Saved entries:
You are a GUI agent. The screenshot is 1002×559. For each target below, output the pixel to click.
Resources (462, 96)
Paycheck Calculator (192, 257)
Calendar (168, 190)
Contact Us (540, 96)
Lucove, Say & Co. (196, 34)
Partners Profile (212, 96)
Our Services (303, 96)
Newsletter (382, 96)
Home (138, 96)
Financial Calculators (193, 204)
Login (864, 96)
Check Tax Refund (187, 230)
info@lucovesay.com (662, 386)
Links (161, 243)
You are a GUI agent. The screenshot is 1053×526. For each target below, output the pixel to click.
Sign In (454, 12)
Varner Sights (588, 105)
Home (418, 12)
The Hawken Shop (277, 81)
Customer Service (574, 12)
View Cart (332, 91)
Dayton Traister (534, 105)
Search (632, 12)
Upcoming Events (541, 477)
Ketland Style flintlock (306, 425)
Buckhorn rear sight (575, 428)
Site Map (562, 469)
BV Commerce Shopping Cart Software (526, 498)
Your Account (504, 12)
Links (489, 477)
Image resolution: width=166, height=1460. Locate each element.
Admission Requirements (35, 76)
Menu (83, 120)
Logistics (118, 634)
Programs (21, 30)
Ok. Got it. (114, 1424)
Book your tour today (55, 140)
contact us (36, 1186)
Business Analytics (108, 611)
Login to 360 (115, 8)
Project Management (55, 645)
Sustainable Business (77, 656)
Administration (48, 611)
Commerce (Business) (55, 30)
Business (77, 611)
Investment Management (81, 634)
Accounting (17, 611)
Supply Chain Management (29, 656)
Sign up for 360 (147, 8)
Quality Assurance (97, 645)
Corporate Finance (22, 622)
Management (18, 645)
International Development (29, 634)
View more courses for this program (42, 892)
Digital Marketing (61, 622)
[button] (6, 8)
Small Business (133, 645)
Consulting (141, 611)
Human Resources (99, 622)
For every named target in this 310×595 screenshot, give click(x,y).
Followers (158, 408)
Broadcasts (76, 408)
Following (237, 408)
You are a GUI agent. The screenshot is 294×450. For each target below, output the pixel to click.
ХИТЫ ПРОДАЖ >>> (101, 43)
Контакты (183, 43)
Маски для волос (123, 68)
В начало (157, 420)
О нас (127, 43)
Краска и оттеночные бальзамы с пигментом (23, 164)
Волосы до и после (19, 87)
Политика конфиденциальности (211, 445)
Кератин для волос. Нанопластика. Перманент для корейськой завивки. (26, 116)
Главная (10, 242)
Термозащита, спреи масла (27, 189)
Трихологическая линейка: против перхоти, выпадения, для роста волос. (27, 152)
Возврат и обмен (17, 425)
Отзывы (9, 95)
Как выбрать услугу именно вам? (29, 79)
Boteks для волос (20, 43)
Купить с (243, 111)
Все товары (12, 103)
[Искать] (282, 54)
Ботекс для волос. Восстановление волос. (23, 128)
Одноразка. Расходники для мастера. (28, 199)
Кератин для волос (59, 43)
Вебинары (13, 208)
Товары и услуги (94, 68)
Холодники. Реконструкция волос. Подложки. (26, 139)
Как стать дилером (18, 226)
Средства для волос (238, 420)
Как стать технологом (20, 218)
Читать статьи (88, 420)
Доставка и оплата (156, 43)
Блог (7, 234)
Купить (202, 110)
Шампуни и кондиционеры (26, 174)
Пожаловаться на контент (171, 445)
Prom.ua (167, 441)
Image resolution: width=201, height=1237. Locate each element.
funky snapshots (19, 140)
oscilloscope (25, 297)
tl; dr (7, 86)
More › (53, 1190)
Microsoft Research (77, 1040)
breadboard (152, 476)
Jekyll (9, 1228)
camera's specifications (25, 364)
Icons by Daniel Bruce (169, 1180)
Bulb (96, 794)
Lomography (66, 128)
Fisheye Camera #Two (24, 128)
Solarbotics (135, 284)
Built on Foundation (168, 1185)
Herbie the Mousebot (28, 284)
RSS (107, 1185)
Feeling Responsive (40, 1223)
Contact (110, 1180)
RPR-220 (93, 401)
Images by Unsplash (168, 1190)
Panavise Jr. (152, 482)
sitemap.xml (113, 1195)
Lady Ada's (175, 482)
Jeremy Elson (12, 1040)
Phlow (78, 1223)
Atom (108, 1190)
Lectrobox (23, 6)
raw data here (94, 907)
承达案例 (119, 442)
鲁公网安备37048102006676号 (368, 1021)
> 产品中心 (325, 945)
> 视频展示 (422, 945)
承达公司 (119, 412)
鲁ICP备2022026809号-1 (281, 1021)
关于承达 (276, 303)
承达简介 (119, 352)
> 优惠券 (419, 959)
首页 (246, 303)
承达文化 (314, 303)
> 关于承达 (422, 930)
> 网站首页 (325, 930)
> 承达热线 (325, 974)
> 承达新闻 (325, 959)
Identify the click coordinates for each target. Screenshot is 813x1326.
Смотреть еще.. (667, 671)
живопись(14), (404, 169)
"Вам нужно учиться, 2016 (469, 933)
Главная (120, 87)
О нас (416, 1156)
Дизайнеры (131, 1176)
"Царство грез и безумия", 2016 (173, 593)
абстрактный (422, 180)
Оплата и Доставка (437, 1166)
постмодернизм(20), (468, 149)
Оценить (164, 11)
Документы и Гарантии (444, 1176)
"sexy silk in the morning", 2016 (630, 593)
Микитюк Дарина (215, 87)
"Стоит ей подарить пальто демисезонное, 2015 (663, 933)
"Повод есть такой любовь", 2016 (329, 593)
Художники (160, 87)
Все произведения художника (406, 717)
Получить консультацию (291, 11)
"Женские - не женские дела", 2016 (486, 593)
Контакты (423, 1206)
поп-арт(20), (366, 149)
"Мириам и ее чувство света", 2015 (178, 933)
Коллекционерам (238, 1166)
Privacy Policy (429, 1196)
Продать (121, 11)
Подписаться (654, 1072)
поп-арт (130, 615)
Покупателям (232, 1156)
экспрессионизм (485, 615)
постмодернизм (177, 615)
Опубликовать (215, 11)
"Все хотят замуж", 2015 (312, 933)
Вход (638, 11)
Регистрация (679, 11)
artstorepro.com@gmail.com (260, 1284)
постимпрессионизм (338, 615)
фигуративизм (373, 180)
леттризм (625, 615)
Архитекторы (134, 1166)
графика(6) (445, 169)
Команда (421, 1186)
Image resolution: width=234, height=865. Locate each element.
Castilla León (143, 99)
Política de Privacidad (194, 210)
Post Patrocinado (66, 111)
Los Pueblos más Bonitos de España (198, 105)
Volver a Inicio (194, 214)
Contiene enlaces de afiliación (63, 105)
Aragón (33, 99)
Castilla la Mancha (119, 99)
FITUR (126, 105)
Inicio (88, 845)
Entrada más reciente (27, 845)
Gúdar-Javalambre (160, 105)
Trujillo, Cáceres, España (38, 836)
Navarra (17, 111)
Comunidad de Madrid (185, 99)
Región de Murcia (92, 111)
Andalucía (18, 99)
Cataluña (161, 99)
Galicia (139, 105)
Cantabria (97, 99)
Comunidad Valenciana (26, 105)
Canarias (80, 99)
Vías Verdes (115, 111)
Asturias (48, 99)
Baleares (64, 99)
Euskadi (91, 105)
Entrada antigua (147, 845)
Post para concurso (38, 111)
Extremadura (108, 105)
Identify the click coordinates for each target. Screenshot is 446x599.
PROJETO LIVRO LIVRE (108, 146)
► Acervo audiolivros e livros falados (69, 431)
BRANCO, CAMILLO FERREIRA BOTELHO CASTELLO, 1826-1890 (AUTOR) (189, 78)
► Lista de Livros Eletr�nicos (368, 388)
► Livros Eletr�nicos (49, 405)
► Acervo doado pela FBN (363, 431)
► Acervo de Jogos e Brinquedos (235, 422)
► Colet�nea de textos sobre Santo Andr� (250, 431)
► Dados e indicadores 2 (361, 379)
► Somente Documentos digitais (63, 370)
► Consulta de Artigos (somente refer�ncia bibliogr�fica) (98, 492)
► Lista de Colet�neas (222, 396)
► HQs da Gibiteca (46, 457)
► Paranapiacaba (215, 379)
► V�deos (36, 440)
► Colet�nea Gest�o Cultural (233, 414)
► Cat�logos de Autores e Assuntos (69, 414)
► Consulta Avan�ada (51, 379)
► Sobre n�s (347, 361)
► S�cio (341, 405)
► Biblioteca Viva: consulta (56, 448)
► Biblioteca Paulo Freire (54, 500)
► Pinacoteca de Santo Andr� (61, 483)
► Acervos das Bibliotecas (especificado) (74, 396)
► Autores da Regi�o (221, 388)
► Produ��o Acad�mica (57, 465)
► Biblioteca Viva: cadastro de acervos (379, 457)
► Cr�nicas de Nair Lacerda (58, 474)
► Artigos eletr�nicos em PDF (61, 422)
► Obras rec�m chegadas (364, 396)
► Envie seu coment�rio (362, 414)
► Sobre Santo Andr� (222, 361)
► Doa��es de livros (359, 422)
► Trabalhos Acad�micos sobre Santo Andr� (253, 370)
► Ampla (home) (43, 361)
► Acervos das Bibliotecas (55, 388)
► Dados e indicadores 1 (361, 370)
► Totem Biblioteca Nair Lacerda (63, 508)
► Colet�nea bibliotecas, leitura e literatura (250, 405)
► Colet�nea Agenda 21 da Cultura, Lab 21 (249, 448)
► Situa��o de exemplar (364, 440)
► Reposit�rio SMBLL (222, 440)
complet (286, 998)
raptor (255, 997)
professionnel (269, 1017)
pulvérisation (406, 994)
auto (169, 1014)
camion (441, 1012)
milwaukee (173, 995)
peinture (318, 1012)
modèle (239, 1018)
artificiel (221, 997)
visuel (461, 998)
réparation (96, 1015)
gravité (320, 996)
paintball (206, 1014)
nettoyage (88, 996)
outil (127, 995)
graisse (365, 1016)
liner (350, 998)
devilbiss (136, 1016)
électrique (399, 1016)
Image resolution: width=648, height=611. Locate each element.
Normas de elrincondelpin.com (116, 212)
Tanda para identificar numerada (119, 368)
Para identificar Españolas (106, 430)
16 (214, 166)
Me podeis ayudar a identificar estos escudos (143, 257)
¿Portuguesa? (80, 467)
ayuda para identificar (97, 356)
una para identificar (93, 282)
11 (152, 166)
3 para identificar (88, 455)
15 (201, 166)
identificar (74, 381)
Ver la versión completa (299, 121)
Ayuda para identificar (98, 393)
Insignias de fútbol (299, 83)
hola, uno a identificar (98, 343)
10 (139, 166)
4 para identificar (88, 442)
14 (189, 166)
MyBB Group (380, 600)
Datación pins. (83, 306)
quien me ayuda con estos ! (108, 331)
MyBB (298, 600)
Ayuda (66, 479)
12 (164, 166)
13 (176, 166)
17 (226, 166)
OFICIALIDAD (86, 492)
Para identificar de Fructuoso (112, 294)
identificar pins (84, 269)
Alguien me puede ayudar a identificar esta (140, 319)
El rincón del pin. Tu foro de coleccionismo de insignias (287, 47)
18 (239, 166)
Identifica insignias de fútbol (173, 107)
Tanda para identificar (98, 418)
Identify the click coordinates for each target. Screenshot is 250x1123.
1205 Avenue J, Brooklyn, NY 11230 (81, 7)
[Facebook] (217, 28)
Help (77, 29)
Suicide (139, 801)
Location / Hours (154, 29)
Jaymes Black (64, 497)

**Requirements:**
Output the lines of the listing from the line with "视频展示 (422, 945)" up to and including the line with "Микитюк Дарина (215, 87)" as a JSON list of strings, one string per line, skipping any blank lines.

**Exercise solution:**
[
  "> 视频展示 (422, 945)",
  "承达公司 (119, 412)",
  "鲁ICP备2022026809号-1 (281, 1021)",
  "关于承达 (276, 303)",
  "承达简介 (119, 352)",
  "> 优惠券 (419, 959)",
  "首页 (246, 303)",
  "承达文化 (314, 303)",
  "> 关于承达 (422, 930)",
  "> 网站首页 (325, 930)",
  "> 承达热线 (325, 974)",
  "> 承达新闻 (325, 959)",
  "Identify the click coordinates for each target. Screenshot is 813x1326.",
  "Смотреть еще.. (667, 671)",
  "живопись(14), (404, 169)",
  "\"Вам нужно учиться, 2016 (469, 933)",
  "Главная (120, 87)",
  "О нас (416, 1156)",
  "Дизайнеры (131, 1176)",
  "\"Царство грез и безумия\", 2016 (173, 593)",
  "абстрактный (422, 180)",
  "Оплата и Доставка (437, 1166)",
  "постмодернизм(20), (468, 149)",
  "Оценить (164, 11)",
  "Документы и Гарантии (444, 1176)",
  "\"sexy silk in the morning\", 2016 (630, 593)",
  "Микитюк Дарина (215, 87)"
]